Nuova scoperta sull’eruzione del Vesuvio del 79 d.C.: la nube di cenere rovente incenerì i corpi e vetrificò i cervelli dei cittadini di Ercolano
Uno studio condotto da un team di geologi e antropologi ha fornito una ricostruzione più precisa degli eventi termici associati all’eruzione e ha rivelato interessanti spunti per migliorare la sicurezza della “zona rossa” attorno al Vesuvio.
Il team di ricerca ha analizzato i resti di legno carbonizzato e ha scoperto che una prima nuvola di cenere di brevissima durata entrò in città a una temperatura iniziale di 500-600 gradi e raggiunse la spiaggia a una temperatura ancora superiore ai 500 gradi, uccidendo istantaneamente tutte le persone che si erano rifugiate negli edifici in città e negli ambienti sul mare.
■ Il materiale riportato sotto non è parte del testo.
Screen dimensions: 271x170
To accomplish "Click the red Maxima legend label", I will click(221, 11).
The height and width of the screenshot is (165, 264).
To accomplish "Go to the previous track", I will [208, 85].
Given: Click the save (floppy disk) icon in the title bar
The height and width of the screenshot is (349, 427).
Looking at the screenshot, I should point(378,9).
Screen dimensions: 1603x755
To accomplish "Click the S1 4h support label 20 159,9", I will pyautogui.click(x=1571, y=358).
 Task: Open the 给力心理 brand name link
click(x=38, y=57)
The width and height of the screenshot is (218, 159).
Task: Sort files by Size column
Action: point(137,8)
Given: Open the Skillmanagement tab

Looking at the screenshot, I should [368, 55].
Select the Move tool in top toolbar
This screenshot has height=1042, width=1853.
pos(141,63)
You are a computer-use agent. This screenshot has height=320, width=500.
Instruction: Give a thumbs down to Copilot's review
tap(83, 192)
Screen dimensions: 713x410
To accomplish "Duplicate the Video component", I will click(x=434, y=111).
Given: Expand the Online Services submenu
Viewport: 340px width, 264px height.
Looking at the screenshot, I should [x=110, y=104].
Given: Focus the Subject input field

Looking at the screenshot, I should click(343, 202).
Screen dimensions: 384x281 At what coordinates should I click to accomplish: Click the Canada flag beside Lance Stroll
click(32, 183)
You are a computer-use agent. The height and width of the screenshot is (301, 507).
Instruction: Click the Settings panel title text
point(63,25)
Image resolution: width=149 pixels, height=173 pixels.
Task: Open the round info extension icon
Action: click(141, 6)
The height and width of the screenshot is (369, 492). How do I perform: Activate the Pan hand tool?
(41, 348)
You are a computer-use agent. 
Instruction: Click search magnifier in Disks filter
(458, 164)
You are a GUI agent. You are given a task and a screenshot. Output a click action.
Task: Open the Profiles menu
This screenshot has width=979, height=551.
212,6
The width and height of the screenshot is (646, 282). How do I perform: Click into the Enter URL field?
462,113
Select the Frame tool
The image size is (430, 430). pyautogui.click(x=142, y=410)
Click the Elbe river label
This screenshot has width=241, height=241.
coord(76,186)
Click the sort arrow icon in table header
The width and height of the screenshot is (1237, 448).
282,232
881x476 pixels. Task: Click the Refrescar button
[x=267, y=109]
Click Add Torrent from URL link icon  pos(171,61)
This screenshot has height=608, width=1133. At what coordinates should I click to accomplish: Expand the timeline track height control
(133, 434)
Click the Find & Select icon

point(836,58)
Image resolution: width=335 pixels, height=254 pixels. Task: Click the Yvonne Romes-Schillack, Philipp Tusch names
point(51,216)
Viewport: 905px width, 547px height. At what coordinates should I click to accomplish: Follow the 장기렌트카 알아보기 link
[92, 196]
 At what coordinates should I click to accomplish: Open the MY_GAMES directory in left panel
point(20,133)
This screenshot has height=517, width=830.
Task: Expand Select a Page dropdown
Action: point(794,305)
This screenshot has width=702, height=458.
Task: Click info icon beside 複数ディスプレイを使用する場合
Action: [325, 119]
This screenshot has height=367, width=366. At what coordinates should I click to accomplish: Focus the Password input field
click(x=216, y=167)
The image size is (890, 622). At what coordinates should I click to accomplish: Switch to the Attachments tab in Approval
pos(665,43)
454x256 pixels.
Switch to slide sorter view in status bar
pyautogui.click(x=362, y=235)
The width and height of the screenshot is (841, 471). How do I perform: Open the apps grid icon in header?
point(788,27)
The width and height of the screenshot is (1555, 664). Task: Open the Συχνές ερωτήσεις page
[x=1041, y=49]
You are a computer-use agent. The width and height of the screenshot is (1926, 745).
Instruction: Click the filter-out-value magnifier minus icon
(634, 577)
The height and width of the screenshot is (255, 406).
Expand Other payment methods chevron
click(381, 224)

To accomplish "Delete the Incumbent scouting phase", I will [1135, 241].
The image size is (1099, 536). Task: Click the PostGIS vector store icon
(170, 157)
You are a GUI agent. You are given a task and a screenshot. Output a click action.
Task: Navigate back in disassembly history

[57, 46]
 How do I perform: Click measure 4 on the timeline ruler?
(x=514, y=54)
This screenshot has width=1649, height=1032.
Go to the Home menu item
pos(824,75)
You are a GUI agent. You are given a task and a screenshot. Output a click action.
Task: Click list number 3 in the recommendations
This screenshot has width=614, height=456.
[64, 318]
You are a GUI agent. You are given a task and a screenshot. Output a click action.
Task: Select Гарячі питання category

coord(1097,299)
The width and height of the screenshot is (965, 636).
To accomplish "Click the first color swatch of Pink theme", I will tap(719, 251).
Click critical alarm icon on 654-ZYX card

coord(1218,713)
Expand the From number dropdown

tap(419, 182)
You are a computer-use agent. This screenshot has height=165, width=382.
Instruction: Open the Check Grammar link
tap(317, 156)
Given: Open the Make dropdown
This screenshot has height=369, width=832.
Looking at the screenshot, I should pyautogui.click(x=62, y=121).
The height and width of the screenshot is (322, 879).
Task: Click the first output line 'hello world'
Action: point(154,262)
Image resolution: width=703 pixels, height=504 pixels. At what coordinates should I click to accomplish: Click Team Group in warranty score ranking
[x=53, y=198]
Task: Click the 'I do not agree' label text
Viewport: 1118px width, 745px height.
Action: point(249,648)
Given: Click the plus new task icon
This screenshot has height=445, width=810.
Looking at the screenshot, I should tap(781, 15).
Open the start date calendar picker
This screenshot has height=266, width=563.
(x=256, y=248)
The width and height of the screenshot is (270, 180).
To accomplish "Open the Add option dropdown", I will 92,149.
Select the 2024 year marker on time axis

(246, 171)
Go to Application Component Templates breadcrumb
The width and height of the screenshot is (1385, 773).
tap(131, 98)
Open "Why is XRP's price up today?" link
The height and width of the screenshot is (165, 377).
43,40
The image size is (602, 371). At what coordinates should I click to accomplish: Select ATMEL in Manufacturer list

L’interazione tra la nube di cenere rovente e l’acqua di mare causò il rigonfiamento della nuvola e, subito dopo, la deposizione di ceneri raffreddate che avvolsero i corpi delle persone già morte a causa della temperatura estrema. La città fu poi sepolta successivamente, progressivamente, da flussi piroclastici a temperature relativamente più basse.
La scoperta sulla trasformazione in materiale vetroso del tessuto cerebrale di un abitante di Ercolano fornisce ulteriori dettagli sulla tempistica degli eventi che portarono alla distruzione della città. La brevità del primo flusso piroclastico impedisce al tessuto cerebrale di vaporizzare totalmente, e il lasso di tempo prima del secondo flusso piroclastico diede origine a un rapido raffreddamento, necessario per la trasformazione in vetro.
L’importanza di questa scoperta risiede nella maggiore attenzione che deve essere posta sul rischio vulcanico legato alle nuvole di ceneri calde distaccate, che, nonostante la loro breve durata, sono in grado di provocare gravi danni agli edifici e tante vittime. Per quanto riguarda la situazione del Vesuvio, gli autori dello studio suggeriscono che gli edifici nella “zona rossa” dovrebbero essere rinforzati per riparare le persone al loro interno dall’impatto termico della nuvola di cenere, nell’eventualità in cui un’evacuazione completa non sia possibile. In caso di futura eruzione, le zone periferiche meno esposte all’alta pressione dinamica dei flussi potrebbero essere colpite da nubi di cenere distaccate di breve durata, e la sopravvivenza delle persone dipenderebbe in modo critico dalla capacità dei rifugi di non consentire l’infiltrazione del gas rovente e ricco di cenere.